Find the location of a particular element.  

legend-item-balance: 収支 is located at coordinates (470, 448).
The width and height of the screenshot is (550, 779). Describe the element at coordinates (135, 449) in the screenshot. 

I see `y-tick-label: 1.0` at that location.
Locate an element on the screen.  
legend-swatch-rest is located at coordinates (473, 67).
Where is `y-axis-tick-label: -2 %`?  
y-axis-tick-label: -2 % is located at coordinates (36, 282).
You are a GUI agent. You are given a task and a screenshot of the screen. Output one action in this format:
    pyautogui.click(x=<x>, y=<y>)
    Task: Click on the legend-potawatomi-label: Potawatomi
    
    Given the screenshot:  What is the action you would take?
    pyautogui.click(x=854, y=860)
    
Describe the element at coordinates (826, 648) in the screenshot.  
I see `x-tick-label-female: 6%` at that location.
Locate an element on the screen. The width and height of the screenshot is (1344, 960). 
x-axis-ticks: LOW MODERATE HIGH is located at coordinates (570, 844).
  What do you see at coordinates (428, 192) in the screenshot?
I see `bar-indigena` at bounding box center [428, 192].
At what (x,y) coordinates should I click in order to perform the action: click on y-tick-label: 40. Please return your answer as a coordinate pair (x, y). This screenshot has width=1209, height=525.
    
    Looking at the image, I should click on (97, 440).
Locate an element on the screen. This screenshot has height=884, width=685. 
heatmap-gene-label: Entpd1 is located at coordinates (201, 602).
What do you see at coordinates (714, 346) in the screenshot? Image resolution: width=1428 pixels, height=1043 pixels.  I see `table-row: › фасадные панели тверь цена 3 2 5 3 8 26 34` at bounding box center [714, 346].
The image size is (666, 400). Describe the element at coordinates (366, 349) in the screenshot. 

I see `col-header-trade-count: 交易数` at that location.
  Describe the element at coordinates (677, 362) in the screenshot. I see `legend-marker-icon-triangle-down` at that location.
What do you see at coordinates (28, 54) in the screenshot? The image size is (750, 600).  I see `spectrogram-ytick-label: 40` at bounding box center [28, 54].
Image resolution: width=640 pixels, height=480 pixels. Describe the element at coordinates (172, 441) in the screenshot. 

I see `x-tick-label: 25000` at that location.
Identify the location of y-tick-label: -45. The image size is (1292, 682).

(Problem details) Transcribe all of the entries above character for character, keeping their line breaks and spacing.

(Answer to the exercise)
Find the location of a particular element.  

legend-item-balance: 収支 is located at coordinates (470, 448).
The width and height of the screenshot is (550, 779). Describe the element at coordinates (135, 449) in the screenshot. 

I see `y-tick-label: 1.0` at that location.
Locate an element on the screen.  
legend-swatch-rest is located at coordinates (473, 67).
Where is `y-axis-tick-label: -2 %`?  
y-axis-tick-label: -2 % is located at coordinates (36, 282).
You are a GUI agent. You are given a task and a screenshot of the screen. Output one action in this format:
    pyautogui.click(x=<x>, y=<y>)
    Task: Click on the legend-potawatomi-label: Potawatomi
    
    Given the screenshot:  What is the action you would take?
    pyautogui.click(x=854, y=860)
    
Describe the element at coordinates (826, 648) in the screenshot.  
I see `x-tick-label-female: 6%` at that location.
Locate an element on the screen. The width and height of the screenshot is (1344, 960). 
x-axis-ticks: LOW MODERATE HIGH is located at coordinates (570, 844).
  What do you see at coordinates (428, 192) in the screenshot?
I see `bar-indigena` at bounding box center [428, 192].
At what (x,y) coordinates should I click in order to perform the action: click on y-tick-label: 40. Please return your answer as a coordinate pair (x, y). This screenshot has width=1209, height=525.
    
    Looking at the image, I should click on (97, 440).
Locate an element on the screen. This screenshot has height=884, width=685. 
heatmap-gene-label: Entpd1 is located at coordinates (201, 602).
What do you see at coordinates (714, 346) in the screenshot? Image resolution: width=1428 pixels, height=1043 pixels.  I see `table-row: › фасадные панели тверь цена 3 2 5 3 8 26 34` at bounding box center [714, 346].
The image size is (666, 400). Describe the element at coordinates (366, 349) in the screenshot. 

I see `col-header-trade-count: 交易数` at that location.
  Describe the element at coordinates (677, 362) in the screenshot. I see `legend-marker-icon-triangle-down` at that location.
What do you see at coordinates (28, 54) in the screenshot? The image size is (750, 600).  I see `spectrogram-ytick-label: 40` at bounding box center [28, 54].
Image resolution: width=640 pixels, height=480 pixels. Describe the element at coordinates (172, 441) in the screenshot. 

I see `x-tick-label: 25000` at that location.
Identify the location of y-tick-label: -45. The image size is (1292, 682).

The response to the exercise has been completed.